Suddenly your beautiful day becomes dreadful.

You are not alone. Most people would rather avoid conflict than address it. Unfortunately, when it comes to conflict, ignorance does not often result in bliss. If there’s a conflict, the best thing to do is acknowledge the situation and work toward the goal of creating a sustainable solution. ­

The reason that most people avoid conflict is that they don’t know how to navigate it successfully. If most of your experiences dealing with conflict have been negative, you probably won’t want to engage in discussions that might result in conflict. However, conflict is unavoidable, both personally and professionally. Happily, conflict resolution is a skill that can be developed with education and practice.

We have identified eight easy steps to help you deal with conflict.

1. Calm down. You may be shocked and disappointed. You may feel betrayed or rejected. You need to take some time to let your fight-or-flight response play out. If you must walk out of the room, let your partner in conflict know that you need some time, and that once you’re calm, you will be back to discuss the matter.

2. Hypothesize that no one was trying to hurt or upset you. Many conflicts are the result of misunderstandings. If you’re reacting to a misunderstanding, the entire issue is most likely moot. Make sure you have the story right before you create a real conflict by reacting to your own assumptions.

3. Put yourself in the shoes of your partner in conflict. Some people have a hard time understanding a conflicting perspective. Once you do, however, you may find that there is less conflict than you initially perceived. Furthermore, if you can assure your partner that you do understand their perspective, you may deactivate the entire situation.

4. Own what you can. No matter what the conflict is, you may have played a part in creating it. Figure out which thoughts, comments or actions may have contributed to the conflict, and then accept that you are partially to blame.

5. Apologize for the pieces you own. Once you have identified the ways in which you have contributed to the conflict, apologize to your partner in conflict for those thoughts, comments or actions. By acknowledging your part and apologizing for it, you may disarm your partner, who may follow in kind. Sometimes all that’s needed to resolve conflict is an acknowledgment and an apology.

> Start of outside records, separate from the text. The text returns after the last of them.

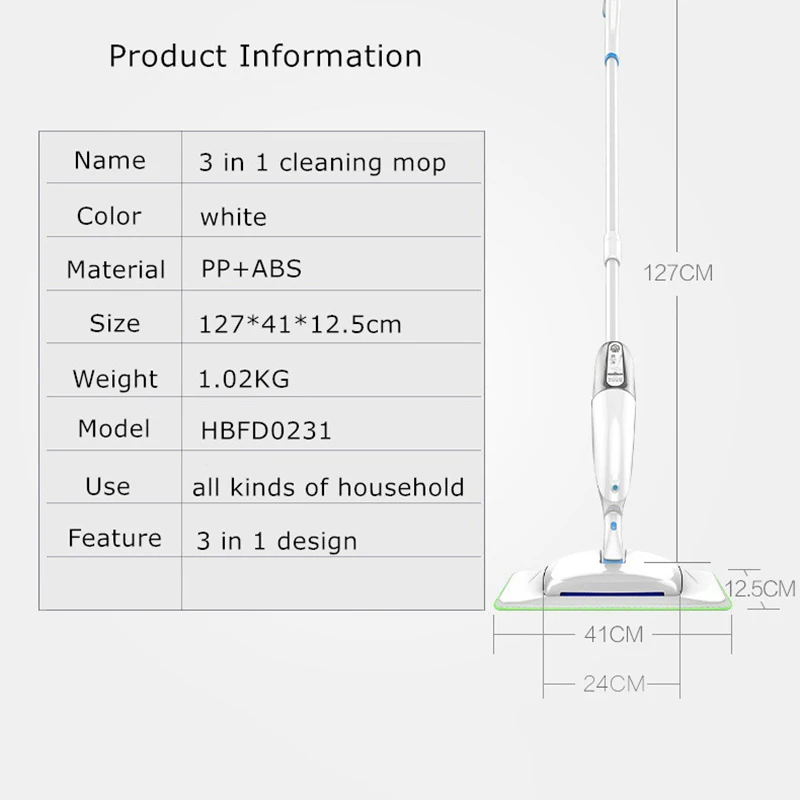This screenshot has height=800, width=800.
Task: Click the Feature row label
Action: tap(115, 538)
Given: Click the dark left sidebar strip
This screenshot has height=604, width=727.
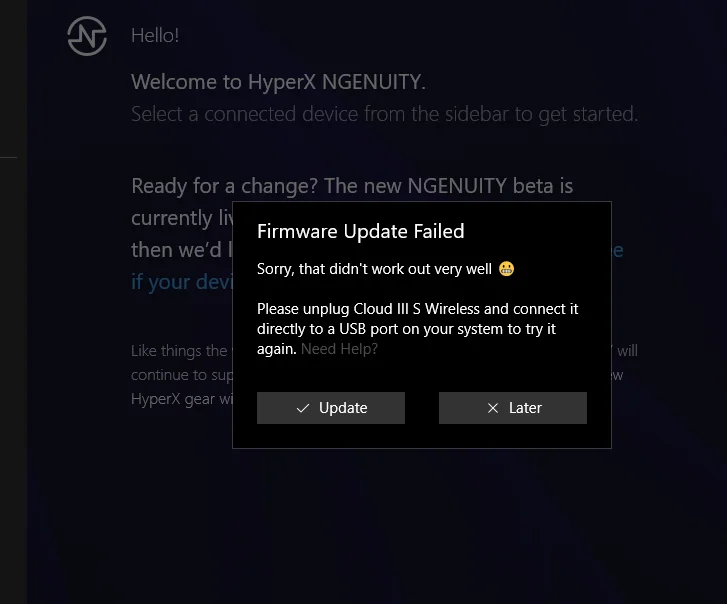Looking at the screenshot, I should 13,302.
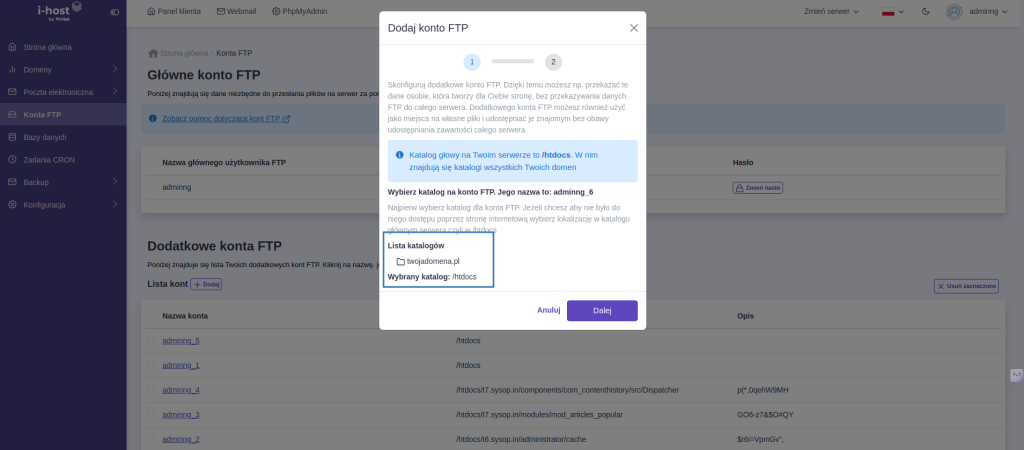Tick the adminng_4 account checkbox
This screenshot has height=450, width=1024.
tap(151, 390)
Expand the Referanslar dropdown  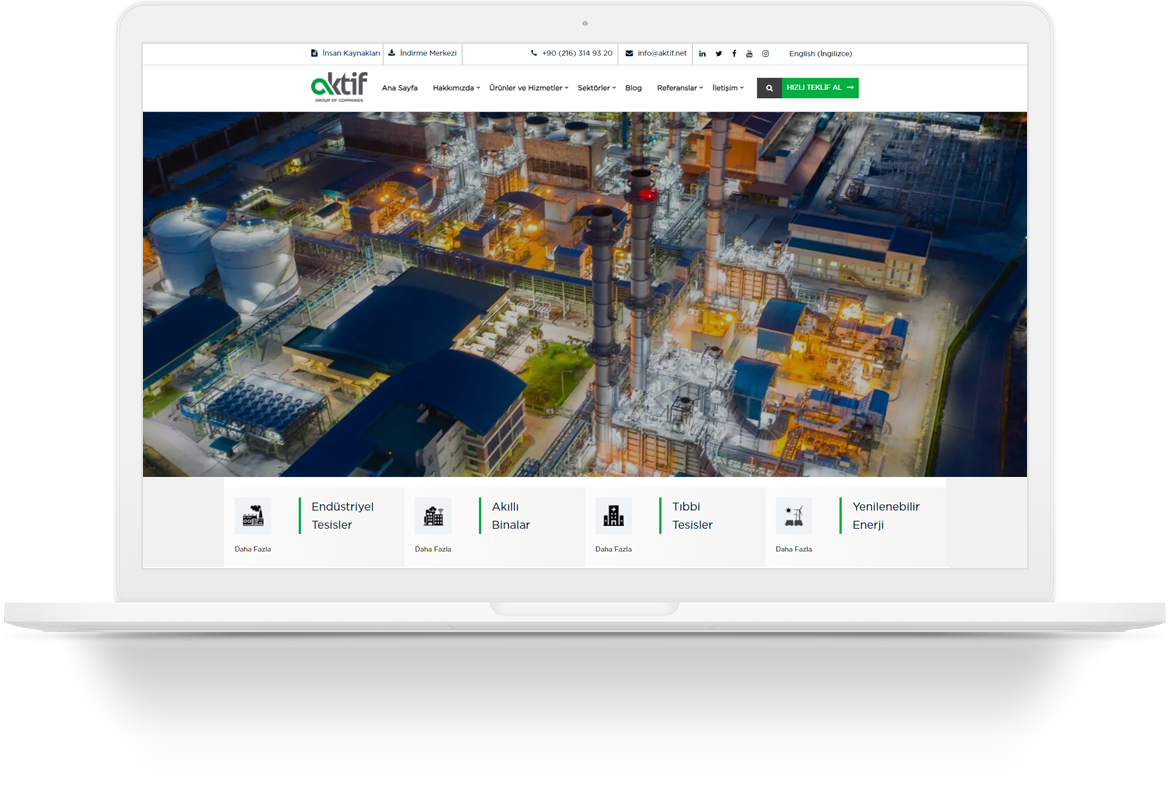point(679,88)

6. Speak calmly about what upset you. You’ve been upset by something, but your partner in conflict may have no idea what is upsetting you. Ask your partner to allow you to speak without interruption. Keep the conversation limited to the matter at hand and describe what you perceive to be the problem. By explaining what you consider to be the source of the conflict, you are giving your partner an opportunity to reexamine the incident through a different lens.

7. Propose a solution. Make sure the solution you propose is one that is agreeable to all parties and can be easily implemented.

8. Leave some space. You’ve calmed yourself down. You’re assuming that no one was out to hurt you. You’ve allowed yourself to see the other point of view. You’ve accepted responsibility for the pieces that belong to you and apologized for them. You’ve spoken calmly about your perception of the conflict, and you’ve proposed a solution. Now it’s time to allow your partner in conflict to digest the information and reply. Make sure to listen courteously, with open ears and an open heart.

Conflict is unavoidable, but the stress that accompanies it is not. Once you have mastered the steps above, we are hopeful that you will be able to navigate the conflicts in your life with grace, ease and professionalism.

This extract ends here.